Il cacciatore di aquiloni

12/4/2008. Regista: Marc Forster. Sceneggiatura: David Benioff. Interpreti: Zekiria Ebrahimi, Ahmad Khan Mahmoodzada, Homayoun Ershadi. 122 min. USA. 2007. Giovani. (V)

Non c’è modo d’inquadrare il cineasta Marc Forster, nato nel 1969 in Germania, cresciuto in Svizzera e dal 1990 a New York, dove nel 1993 si è laureato alla Facoltà di Cinema. Da allora ha diretto film alquanto diversi, come il thriller Stay (2005), i premiati Monster’s Ball-L’ombra della vita (2001) e Neverland-Un sogno per la vita (2004), o la singolare commedia Vero come la finzione (2006). Ora, Forster sta girando Quantum of Solace, nuovo capitolo della saga di 007.



Tratto dal noto best seller di Khaled Hosseini, il film inizia a San Francisco, nel 2000. Amir è un giovane scrittore di origine afgana, felicemente sposato, pienamente integrato negli Stati Uniti. Quando pubblica il suo primo romanzo, riceve una misteriosa chiamata telefonica dal Pakistan, che risveglia dolorosi ricordi. L’azione si trasferisce così, nell’Afghanistan del 1978. Amir, intelligente e fantasioso ragazzino di una ricca famiglia pastún, a Kabul vive un’infanzia felice, insieme al suo intimo e ultraleale amico Hassan, figlio di un inserviente del padre, di etnia hazara.
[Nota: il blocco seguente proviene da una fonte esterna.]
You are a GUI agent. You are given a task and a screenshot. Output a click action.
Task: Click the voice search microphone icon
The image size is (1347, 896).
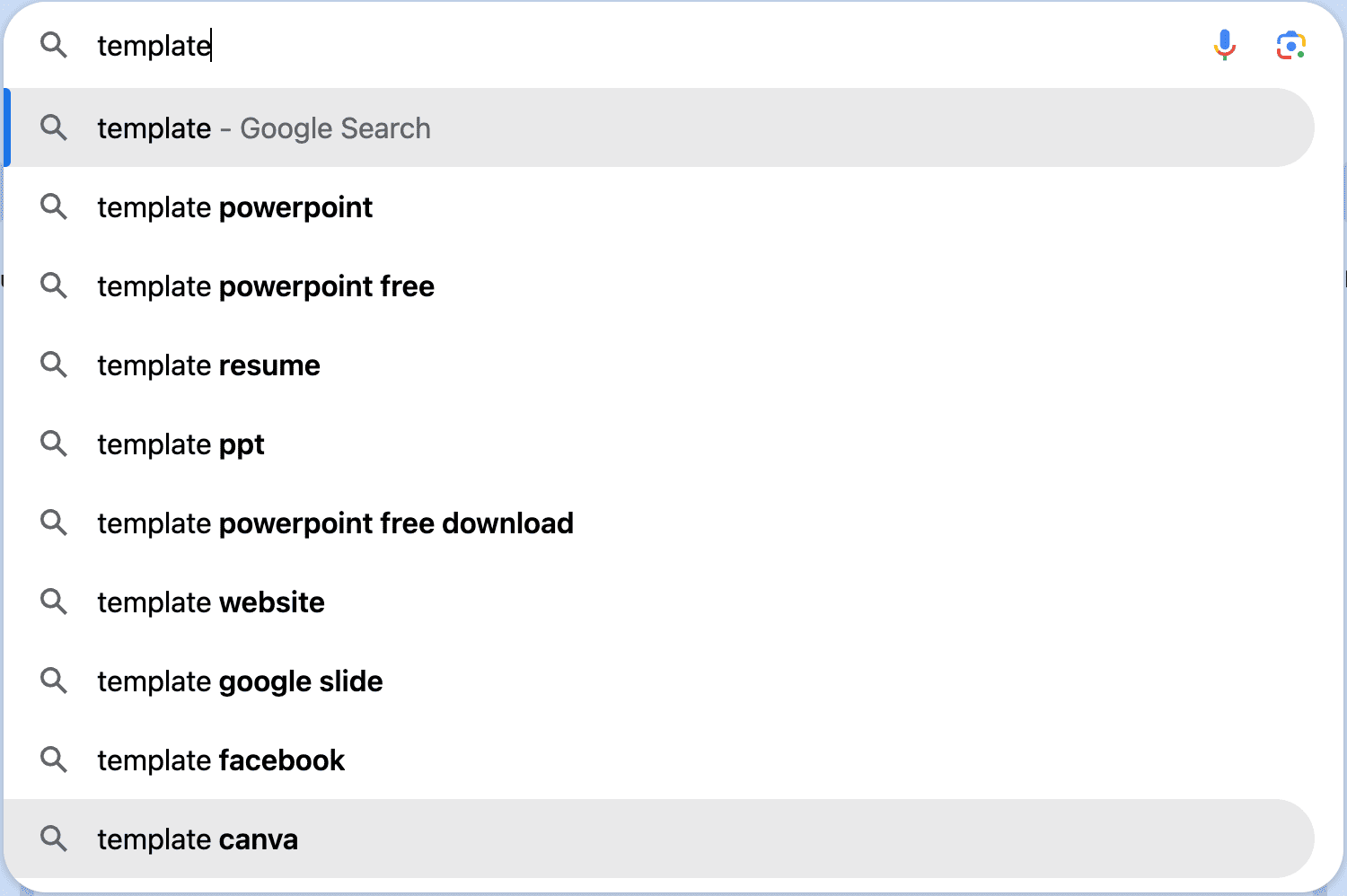click(1223, 44)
Dopo che entrambi vincono ad un concorso di aquiloni, la sua amicizia è tragicamente messa alla prova, da un gruppo di giovani fondamentalisti, che anticipano gli orrori dell’invasione sovietica del paese e del successivo regime talibano.

Girato nella regione più occidentale della Cina e recitato quasi interamente in dialetto dari e pastún, il film sviluppa una bella storia di amicizia, lealtà, tradimento e redenzione, che tesse l’elogio della sincera religiosità musulmana dei personaggi, ponderata in una revisione realistica della drammatica storia recente dell’Afganistan. Probabilmente, per il lettore del romanzo, questa versione non lascerà un grande riscontro. Infatti, in certi passaggi, s’indovina che Forster non attinge tutta l’intensità possibile dalla storia, forse perché si serve di giovani attori non professionisti, talvolta ancora un po’ rigidi. Neanche la trama che illustra la dittatura dei talebani appare ben riuscita.
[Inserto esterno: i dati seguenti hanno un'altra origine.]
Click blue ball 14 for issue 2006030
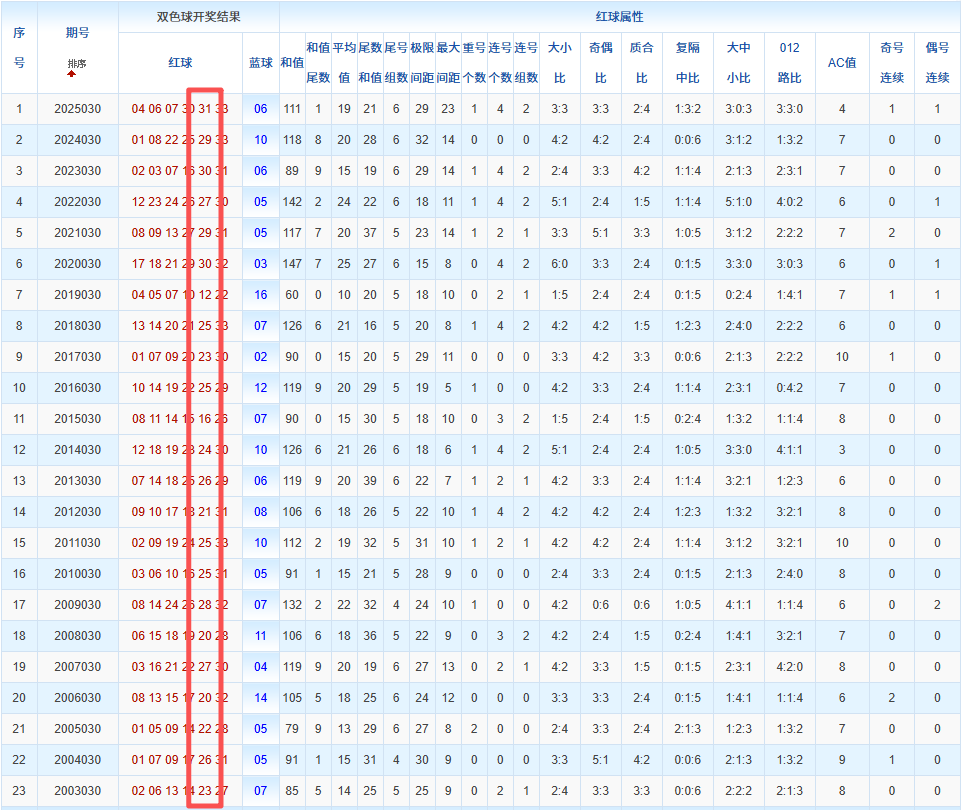The width and height of the screenshot is (965, 810). click(260, 698)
Comunque, l’inquieto cineasta mantiene un alto livello narrativo, drammatico ed estetico, mette insieme una notevole capacità di regia, senza esagerare nei passaggi più sordidi del racconto. In tal modo, ne trae sequenze commoventi, di grande attrattiva visiva, dove brilla di luce propria la sensazionale partitura musicale di Alberto Iglesias (si è meritato una candidatura all’Oscar), con un audace e moderna fusione di melodie tradizionali afgane e ritmi arabi, flamenchi e orientali. Jerónimo José Martín. ACEPRENSA.